Problem
The problem I'm dealing with is taken from my book's section on Bayes' Theorem, which I understand. Here it is:
Assume one person out of 10,000 is infected with HIV, and there is a test in which 2.5% of all people test positive for the virus although they do not really have it. If you test negative on this test, then you definitely do not have HIV. What is the chance of having HIV, assuming you test positive for it?
Attempt
So I started by defining some sets.
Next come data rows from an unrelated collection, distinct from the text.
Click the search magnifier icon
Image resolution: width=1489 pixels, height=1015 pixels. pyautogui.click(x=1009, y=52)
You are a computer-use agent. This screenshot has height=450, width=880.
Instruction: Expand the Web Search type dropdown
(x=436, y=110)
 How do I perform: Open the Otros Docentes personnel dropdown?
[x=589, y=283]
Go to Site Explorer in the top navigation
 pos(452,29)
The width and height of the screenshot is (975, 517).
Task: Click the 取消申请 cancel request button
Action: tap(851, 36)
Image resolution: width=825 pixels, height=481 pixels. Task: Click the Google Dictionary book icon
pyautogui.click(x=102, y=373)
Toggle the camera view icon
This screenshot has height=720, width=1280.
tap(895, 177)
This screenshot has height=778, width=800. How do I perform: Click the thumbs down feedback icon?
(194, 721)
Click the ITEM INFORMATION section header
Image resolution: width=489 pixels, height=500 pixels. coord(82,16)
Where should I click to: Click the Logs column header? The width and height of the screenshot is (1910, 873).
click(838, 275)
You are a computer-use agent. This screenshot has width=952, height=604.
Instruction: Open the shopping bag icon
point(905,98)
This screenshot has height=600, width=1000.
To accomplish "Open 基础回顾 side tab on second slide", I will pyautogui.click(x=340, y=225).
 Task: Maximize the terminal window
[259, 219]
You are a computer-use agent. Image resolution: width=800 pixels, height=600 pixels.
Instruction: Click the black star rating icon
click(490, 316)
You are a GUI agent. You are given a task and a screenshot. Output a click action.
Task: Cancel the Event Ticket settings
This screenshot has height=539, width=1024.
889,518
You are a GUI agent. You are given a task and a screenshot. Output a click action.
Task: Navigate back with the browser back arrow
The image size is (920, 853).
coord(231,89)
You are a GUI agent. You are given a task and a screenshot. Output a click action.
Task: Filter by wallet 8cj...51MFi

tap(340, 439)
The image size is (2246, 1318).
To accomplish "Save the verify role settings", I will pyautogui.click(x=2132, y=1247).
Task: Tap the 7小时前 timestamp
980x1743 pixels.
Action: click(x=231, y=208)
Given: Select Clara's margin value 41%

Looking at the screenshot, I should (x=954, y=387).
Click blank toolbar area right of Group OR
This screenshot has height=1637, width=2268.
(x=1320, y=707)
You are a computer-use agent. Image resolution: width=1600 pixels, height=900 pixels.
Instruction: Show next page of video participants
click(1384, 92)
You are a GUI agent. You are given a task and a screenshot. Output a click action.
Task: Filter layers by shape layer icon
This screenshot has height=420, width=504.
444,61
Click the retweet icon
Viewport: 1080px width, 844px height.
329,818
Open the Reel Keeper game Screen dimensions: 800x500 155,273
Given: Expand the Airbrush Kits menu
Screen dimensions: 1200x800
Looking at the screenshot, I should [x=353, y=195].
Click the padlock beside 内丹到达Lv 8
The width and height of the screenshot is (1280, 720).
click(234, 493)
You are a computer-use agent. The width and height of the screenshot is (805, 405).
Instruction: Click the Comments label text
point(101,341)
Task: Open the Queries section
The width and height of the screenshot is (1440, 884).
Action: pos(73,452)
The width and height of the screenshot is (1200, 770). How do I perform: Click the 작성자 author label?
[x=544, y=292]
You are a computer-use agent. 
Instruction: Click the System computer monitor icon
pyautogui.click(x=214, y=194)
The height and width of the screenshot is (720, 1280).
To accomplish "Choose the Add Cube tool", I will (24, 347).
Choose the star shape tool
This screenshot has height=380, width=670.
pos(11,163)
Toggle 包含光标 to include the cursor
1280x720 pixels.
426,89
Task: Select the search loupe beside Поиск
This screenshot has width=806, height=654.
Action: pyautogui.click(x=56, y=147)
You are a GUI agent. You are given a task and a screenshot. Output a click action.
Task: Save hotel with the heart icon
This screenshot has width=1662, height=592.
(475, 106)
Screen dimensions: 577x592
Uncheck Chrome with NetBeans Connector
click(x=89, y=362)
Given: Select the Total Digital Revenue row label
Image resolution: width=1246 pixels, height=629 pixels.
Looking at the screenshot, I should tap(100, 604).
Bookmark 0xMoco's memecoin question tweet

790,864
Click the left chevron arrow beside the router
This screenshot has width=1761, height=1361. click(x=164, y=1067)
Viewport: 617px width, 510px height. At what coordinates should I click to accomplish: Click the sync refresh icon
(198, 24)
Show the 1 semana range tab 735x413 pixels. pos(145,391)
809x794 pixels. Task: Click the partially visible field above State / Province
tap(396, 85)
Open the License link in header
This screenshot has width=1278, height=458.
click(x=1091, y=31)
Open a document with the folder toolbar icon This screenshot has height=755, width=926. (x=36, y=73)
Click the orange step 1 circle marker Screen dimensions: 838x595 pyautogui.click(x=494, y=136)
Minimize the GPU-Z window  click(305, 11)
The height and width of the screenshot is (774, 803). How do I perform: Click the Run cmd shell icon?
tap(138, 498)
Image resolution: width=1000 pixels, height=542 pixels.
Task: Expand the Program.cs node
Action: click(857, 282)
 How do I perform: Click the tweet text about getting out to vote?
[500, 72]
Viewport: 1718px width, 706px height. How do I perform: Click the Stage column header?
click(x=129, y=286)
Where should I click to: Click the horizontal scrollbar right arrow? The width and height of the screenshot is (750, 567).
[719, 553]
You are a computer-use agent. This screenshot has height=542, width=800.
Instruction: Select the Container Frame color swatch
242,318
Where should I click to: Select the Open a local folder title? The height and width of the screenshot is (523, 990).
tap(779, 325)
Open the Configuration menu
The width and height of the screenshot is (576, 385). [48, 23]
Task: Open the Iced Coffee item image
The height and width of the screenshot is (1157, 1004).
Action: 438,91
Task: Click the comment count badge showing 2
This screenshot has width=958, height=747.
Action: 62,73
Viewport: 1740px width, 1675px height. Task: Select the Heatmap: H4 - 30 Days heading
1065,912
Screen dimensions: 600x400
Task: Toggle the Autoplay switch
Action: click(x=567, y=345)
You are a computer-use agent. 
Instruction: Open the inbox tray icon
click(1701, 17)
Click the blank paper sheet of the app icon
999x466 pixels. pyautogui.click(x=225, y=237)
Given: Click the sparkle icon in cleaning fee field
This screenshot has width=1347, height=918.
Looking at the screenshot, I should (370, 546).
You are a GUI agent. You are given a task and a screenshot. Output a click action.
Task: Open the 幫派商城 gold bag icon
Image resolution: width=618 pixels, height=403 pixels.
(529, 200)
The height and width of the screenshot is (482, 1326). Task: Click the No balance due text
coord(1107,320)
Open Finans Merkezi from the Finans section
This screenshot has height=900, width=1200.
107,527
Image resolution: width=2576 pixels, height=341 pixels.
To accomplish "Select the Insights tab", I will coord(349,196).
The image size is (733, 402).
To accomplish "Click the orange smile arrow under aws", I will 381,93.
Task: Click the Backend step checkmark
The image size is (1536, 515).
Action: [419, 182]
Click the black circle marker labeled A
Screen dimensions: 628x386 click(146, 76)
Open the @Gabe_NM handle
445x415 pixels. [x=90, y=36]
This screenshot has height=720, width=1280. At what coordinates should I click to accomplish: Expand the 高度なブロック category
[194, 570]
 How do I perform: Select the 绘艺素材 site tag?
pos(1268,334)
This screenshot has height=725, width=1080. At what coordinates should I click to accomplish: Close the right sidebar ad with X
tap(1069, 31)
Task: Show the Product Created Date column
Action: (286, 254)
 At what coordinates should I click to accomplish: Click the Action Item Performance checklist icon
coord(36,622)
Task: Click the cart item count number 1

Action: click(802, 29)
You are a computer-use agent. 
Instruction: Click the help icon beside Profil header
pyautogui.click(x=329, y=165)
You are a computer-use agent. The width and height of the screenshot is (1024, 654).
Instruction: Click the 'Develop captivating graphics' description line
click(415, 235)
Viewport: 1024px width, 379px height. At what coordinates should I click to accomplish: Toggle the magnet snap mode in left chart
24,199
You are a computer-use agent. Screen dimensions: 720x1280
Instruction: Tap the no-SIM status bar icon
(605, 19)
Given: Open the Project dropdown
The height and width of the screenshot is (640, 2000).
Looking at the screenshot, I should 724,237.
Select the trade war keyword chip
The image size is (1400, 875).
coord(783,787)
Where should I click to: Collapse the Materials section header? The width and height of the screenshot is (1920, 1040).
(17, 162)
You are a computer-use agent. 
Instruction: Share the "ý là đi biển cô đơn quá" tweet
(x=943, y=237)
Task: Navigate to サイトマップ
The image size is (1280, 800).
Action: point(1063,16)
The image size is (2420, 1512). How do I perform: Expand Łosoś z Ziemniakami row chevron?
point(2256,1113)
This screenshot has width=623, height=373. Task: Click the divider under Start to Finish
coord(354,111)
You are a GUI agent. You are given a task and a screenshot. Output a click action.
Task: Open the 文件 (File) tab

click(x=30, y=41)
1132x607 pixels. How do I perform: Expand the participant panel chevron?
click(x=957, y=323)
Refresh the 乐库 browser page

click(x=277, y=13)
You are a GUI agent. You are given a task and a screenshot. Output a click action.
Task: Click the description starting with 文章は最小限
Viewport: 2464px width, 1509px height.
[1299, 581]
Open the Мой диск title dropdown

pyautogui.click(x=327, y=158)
Let $T$ be the event that you test positive for HIV, $\overline{T}$ be the event that you test negative for HIV, $H$ be that you actually have HIV, and $\overline{H}$ be that you don't have HIV. We want to find $p(H \space | \space T)$, and here's what we know:
1) $p(H) = 0.0001$
2) $p(\overline{H}) = 0.9999$
3) $p( T \space | \space \overline{H}) = 0.025$
4) $p( H \space | \space \overline{T}) = 0$ (because the prompt states that if you test negative, then you definitely don't have HIV, so the probability of having HIV given that you tested negative is $0$).
Issues and concerns
From here, I don't know how to proceed, because here's what Bayes Theorem states:
$p(H \space | \space T) = \frac{p(T \space | \space H) \cdot p(H)}{p(H)p(T \space | \space H) + p(\overline{H})p(T \space | \space \overline{H})}$
The only component I don't know is $p(T \space | \space H)$.
What's more concerning to me is that the book says something different for #4 above, the statement about definitely not having HIV if you test negative:
The problem states that if a person tests negative, then that person definitely does not have HIV. Therefore, it is impossible for a person to test negative and have HIV, so $p(\overline{T} \cap H) = 0$. Since $p(\overline{T}|H) = p(\overline{T} \cap H)/p(H)$, then $p(\overline{T}|H) = 0$. Since $p(\overline{T}|H) + p(T|H) = 1$, we know that $p(T|H) = 1$
But I disagree with their claim that the statement
If you test negative on this test, then you definitely do not have HIV
Translates to $p(\overline{T}|H) = 0$. Why was I wrong?